Testing TypeWright

I participated as one of the “power users” in the testing of the TypeWright tool hosted by 18thConnect.org. In my assessment of the tool I chose a work titled Love-letters on all Occasions Lately Passed between Persons of Distinction, collected by Mrs. Eliza Haywood. I corrected the first eight pages of the document.  After completing my evaluation, I submitted a report that outlined what I have learned, my experience with interface, and suggestions for future developments. The sections below contain my evaluation of the tool as well as a more comprehensive version of the report I have submitted to 18thConnect.org.

For those who are not familiar with the tool, here is a Video Introduction.

TypeWright Beta Evaluation:

How much did you learn about mechanically typed text from this exercise?

To test TypeWright, I chose a work titled Love-letters on all Occasions Lately Passed Between Persons of Distinction, Collected by Mrs. Eliza Haywood. I did not realize before I started the exercise that spacing between letters would be the main issue. Starting with the first line of the book—where the OCR text for “LOVE-LETTERS” was “LOV E-LETTERS”—most of the changes on the eight pages I corrected involved deleting or adding spaces between letters and words:

I’ve also noticed that printers often used extra spacing as part of the ornamentation of text. In my example, the publishing city, London, had an extra space between each letter. Similarly, the first word of the letter, Madam, had larger spacing between letters.

I also learned that, aside from spacing, mechanically typed text is remarkably varied in its use of lower and upper case letters as well as bold and cursive typefaces. Whether used for emphasis, distinction, or aesthetic reasons, almost every page of my document contained words in bold typeface, italics, small capitals, or regular capitals. The variations of the letter “s” were the result of the second most common OCR error. While OCR worked surprisingly well with some words that contained the long “s,” words like “shine” or “mistress” where the letter “s” was in close proximity to other problem letters (“h” and “t” in these cases) would almost always require correction. The doubling of the letter “s” also frequently caused multiple mistakes:

Overall, I think that this exercise is valuable to any student of literature at the undergraduate or the graduate level.

Please tell us anything else you’d like us to know about your experience using the TypeWright beta.

I had some difficulty finding a TypeWright enabled text.

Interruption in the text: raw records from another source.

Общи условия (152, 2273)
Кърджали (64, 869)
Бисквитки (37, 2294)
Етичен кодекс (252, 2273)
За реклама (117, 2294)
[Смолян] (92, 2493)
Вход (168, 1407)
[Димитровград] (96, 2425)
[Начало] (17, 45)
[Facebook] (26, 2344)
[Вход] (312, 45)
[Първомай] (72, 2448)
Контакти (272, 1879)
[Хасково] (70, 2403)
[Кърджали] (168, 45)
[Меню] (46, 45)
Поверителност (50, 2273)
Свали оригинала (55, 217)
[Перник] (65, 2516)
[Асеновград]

I wanted to work with one of the texts by Eliza Haywood. A search for “Haywood” from the TypeWright tab, where the engine searches specifically for TypeWright enabled texts, returned 28 results. Less than half of these results allowed me to edit the work; out of the first 10 results only one did not take me to the error page. I was aware of the last line issue (I learned from the walkthrough video that the last line would not retain any changes if one did not return to the previous line), but on several occasions I still managed to forget to return to the previous line to make sure that the last line edits would be saved. Perhaps there should be a “check/save” button for the entire page. I also had some problems with adding and deleting lines. The section of the book that I worked on contained an ornately decorated initial capital letter (p. 2).
Because of this initial the OCR text missed the first line. I have tried to insert the line above the section, and while I was able to do so, the line disappeared as soon as I navigated away from the page. A bug with line insertion was reported in the original “call for testers” e-mail, so the feature was probably not fixed when I did my testing. When I moved to the third line of that section, I realized that the first line was actually captured by the OCR text, but because of the positioning of the ornamented initial—the ornaments took some space forcing the actual letter to be slightly below the first line—the first was moved to the position of the second line while the second line was mistakenly captured as the first one. I was able to delete the first line (which was now in a position of the second line) to make sure that the actual second line was followed by the third line of the text. I was not able, however, to transcribe the first line of the text in any position above the second line. Similarly, the page header of some of the pages I corrected contained the word “DEDICATIONS” that the OCR missed, and I was not able to add that line above the first line of the text.  I have also experienced several instances where the last line would be on the same level as a page number/identifier. Page 2 of my document, for instance, contained this OCR text in the last line: “A3 fully.” Clearly, “A3” was not part of the original last line, but I was not sure whether to leave this line intact or insert a line with “A3” below to separate the page identifier from the rest of the text. Perhaps small issues such as the one I had with page numbers should be documented as part of the “Instructions” text on the bottom of each “Edit” page.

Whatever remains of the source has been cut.